Of course, if it's a priori that something is a priori, that suggests it should also be a priori that something isn't, though for some reason I feel less confident about that latter claim.

Greg Frost-Arnold said...

Protagoras- Thanks for stopping by; I read Neurath's Boat regularly. I think many people (well, many philosophers) share that last intuition of yours, viz. "'p is a priori' is a priori" is intuitively more appealing/ acceptable etc. than "'p is a posteriori' is a posteriori." And perhaps Kenny's point about the Entscheidungproblem can be used to underwrite that intuition.

Kenny-
1. The most extended discussion of the notion of a stance that I know of is in chapter 2 (I think) of van Fraassen's Empirical Stance (2002). It's highly readable.

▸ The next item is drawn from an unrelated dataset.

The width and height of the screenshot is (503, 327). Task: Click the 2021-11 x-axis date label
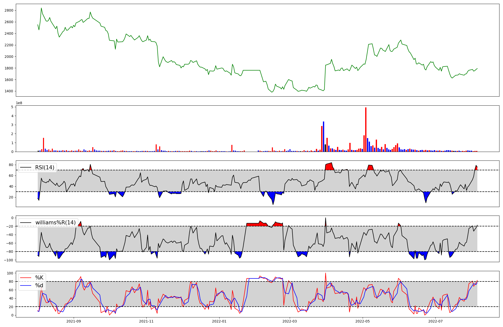point(146,321)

2. I don't know much about the computational model of reasoning, but do its propoents say that (e.g) the Godel sentence -- or the undecidable sentences of first-order logic -- are a posteriori? That doesn't sound right to me; maybe I've misunderstood your post. But my guess is that something similar to your idea is (at least part of) why Carnap takes the position he does: after Godel shows how to formalize '...is provable,' Carnap generalizes from provability's aprioricity to analyticity's aprioricity.

Anonymous said...

On a more or less traditional view of the a priori such as that of Bealer or Bonjour, a subject understands a proposition, reflects on it and then undergoes and act of "rational insight" or "intuition". So to determine whether my belief that p is a priori or empirical I would need to undergo some sort of higher order reflection and determine what went on in my mind when I came to believe that p. So the question of whether "p is a priori" is a priori, boils down to a question of whether first-person judgments about one's own mental states are a priori. Some use the term a priori in a way that includes things like introspection but (more or less) traditional rationalists like BonJour disagree. I agree with Protagoras that how we carve up these things is largely a pragmatic concern but, on the other hand, if we count "I have a headache" as a priori its pretty clear that we aren't approaching the same philosophical problem that Kant or even the logical empiricists were. So if judments about one's own mental states are not a priori and the Bealer/Bonjour account of the a priori is correct then "P is a priori" is not a priori. this is not to say that it is a matter of ordinary sensory experience but rather something like introspection.

Anonymous said...

It seems to me (I would provide references if doing this slightly more seriously) that there is often a conflation between several notions when the a priori is discussed. One is whether what the statement is about concerns non-empirical matters. The other is whether it is capable of being known "independently" of experience. The "independently" is in quotation marks because it hides a bunch of different possibilities. Does it mean "having never had an experience"? Does it mean "never having had an experience that somehow speaks to the issue in question"? And so on. All of these affect your answer to any question of the a priori.

Of course, there are the further complications that a priori seems to involve certainty, which is then further conflated with unrevisability in many cases.